The task
Set out all of the records below as a Markdown table, with a "No." column giving the row number and a "Record" column holding the full line. Leave out any blank lines.

--- BEGIN Task input ---

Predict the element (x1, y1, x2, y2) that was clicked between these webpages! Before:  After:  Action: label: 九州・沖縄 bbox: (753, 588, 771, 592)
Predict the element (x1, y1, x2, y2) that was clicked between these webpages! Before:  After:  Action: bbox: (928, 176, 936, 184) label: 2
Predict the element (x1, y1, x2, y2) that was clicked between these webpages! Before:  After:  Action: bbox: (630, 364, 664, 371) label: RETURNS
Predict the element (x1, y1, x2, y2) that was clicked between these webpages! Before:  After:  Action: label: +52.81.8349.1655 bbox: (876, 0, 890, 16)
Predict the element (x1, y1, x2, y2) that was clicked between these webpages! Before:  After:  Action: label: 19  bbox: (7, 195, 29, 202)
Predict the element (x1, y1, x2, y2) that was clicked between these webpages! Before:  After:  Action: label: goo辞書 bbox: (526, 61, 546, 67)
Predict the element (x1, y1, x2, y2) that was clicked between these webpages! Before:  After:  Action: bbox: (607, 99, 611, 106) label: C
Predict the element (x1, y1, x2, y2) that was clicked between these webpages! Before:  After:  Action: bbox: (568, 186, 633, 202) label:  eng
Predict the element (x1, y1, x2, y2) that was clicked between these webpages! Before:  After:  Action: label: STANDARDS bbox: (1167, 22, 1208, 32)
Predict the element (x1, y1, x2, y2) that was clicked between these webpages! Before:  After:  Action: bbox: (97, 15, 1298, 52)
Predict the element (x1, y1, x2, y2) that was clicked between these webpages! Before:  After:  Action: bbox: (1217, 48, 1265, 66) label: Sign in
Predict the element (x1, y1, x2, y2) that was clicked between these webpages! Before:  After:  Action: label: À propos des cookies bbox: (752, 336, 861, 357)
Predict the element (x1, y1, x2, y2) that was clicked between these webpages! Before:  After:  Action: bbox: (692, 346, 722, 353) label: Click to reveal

--- END Task input ---

Final result
| No. | Record |
|---|---|
| 1 | Predict the element (x1, y1, x2, y2) that was clicked between these webpages! Before:  After:  Action: label: 九州・沖縄 bbox: (753, 588, 771, 592) |
| 2 | Predict the element (x1, y1, x2, y2) that was clicked between these webpages! Before:  After:  Action: bbox: (928, 176, 936, 184) label: 2 |
| 3 | Predict the element (x1, y1, x2, y2) that was clicked between these webpages! Before:  After:  Action: bbox: (630, 364, 664, 371) label: RETURNS |
| 4 | Predict the element (x1, y1, x2, y2) that was clicked between these webpages! Before:  After:  Action: label: +52.81.8349.1655 bbox: (876, 0, 890, 16) |
| 5 | Predict the element (x1, y1, x2, y2) that was clicked between these webpages! Before:  After:  Action: label: 19  bbox: (7, 195, 29, 202) |
| 6 | Predict the element (x1, y1, x2, y2) that was clicked between these webpages! Before:  After:  Action: label: goo辞書 bbox: (526, 61, 546, 67) |
| 7 | Predict the element (x1, y1, x2, y2) that was clicked between these webpages! Before:  After:  Action: bbox: (607, 99, 611, 106) label: C |
| 8 | Predict the element (x1, y1, x2, y2) that was clicked between these webpages! Before:  After:  Action: bbox: (568, 186, 633, 202) label:  eng |
| 9 | Predict the element (x1, y1, x2, y2) that was clicked between these webpages! Before:  After:  Action: label: STANDARDS bbox: (1167, 22, 1208, 32) |
| 10 | Predict the element (x1, y1, x2, y2) that was clicked between these webpages! Before:  After:  Action: bbox: (97, 15, 1298, 52) |
| 11 | Predict the element (x1, y1, x2, y2) that was clicked between these webpages! Before:  After:  Action: bbox: (1217, 48, 1265, 66) label: Sign in |
| 12 | Predict the element (x1, y1, x2, y2) that was clicked between these webpages! Before:  After:  Action: label: À propos des cookies bbox: (752, 336, 861, 357) |
| 13 | Predict the element (x1, y1, x2, y2) that was clicked between these webpages! Before:  After:  Action: bbox: (692, 346, 722, 353) label: Click to reveal |